* [WHAT THIS TASK INVOLVES]: Once the line holding "You are a computer-use agent." appears, repeat it and each line after it to the end of the data, exactly and with nothing else; pictures stay out.

* [Pixel coordinate grounding data]:
* * * * *

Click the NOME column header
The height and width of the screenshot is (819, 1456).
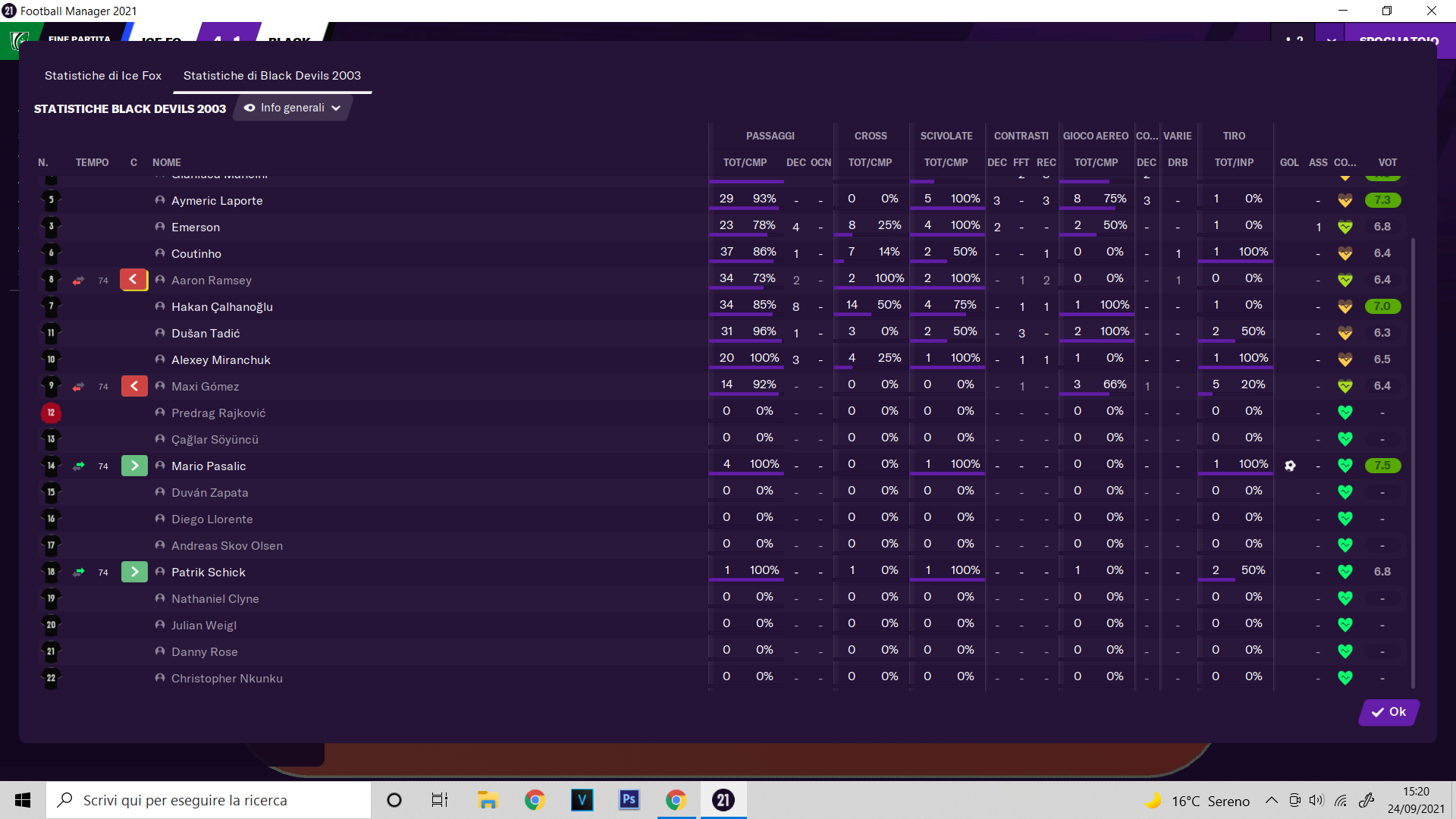coord(166,162)
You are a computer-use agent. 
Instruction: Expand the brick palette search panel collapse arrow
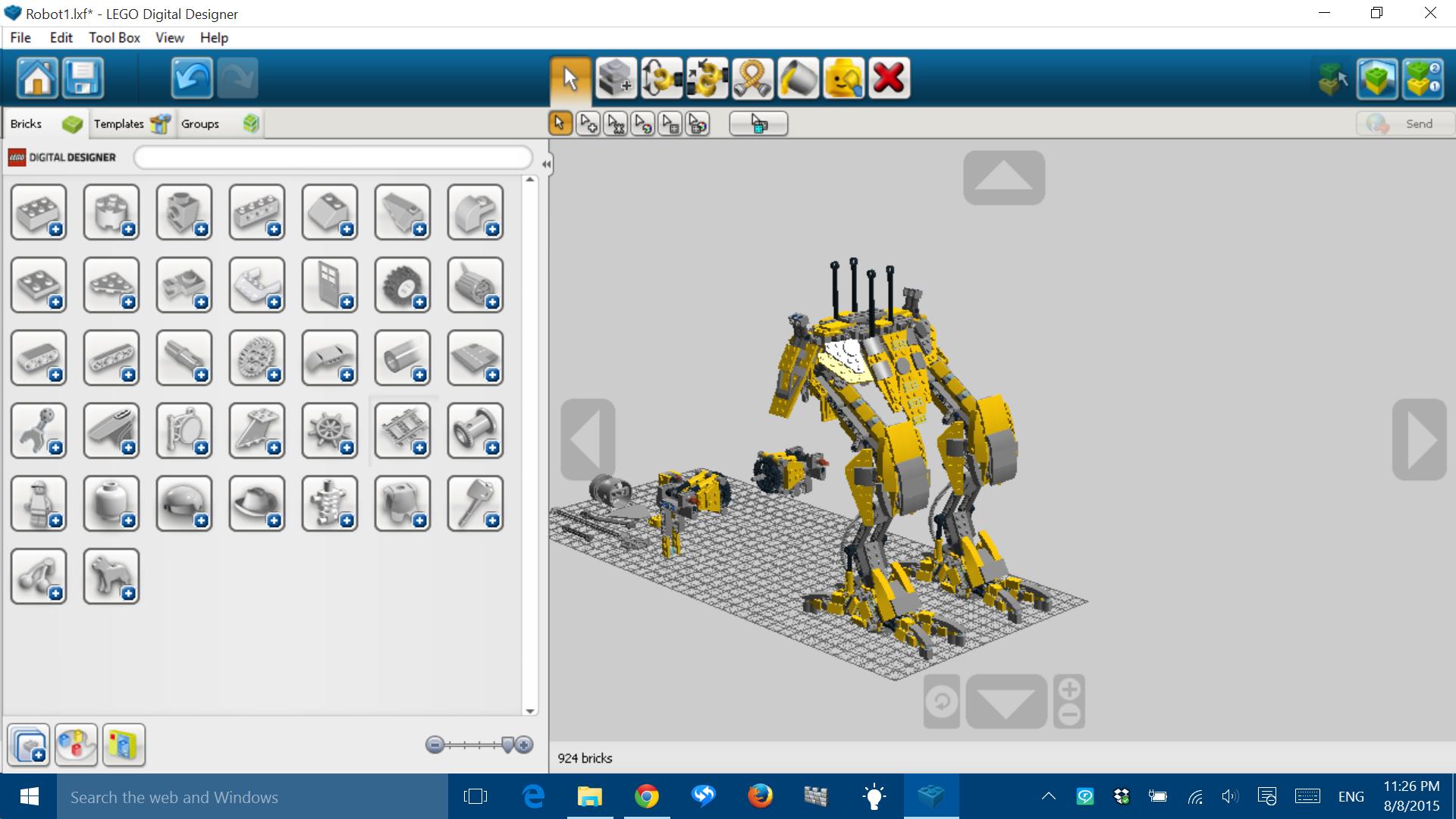point(545,163)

* * * * *

* [SOLVED EXERCISE]:
You are a computer-use agent. 
Instruction: Expand the brick palette search panel collapse arrow
point(545,163)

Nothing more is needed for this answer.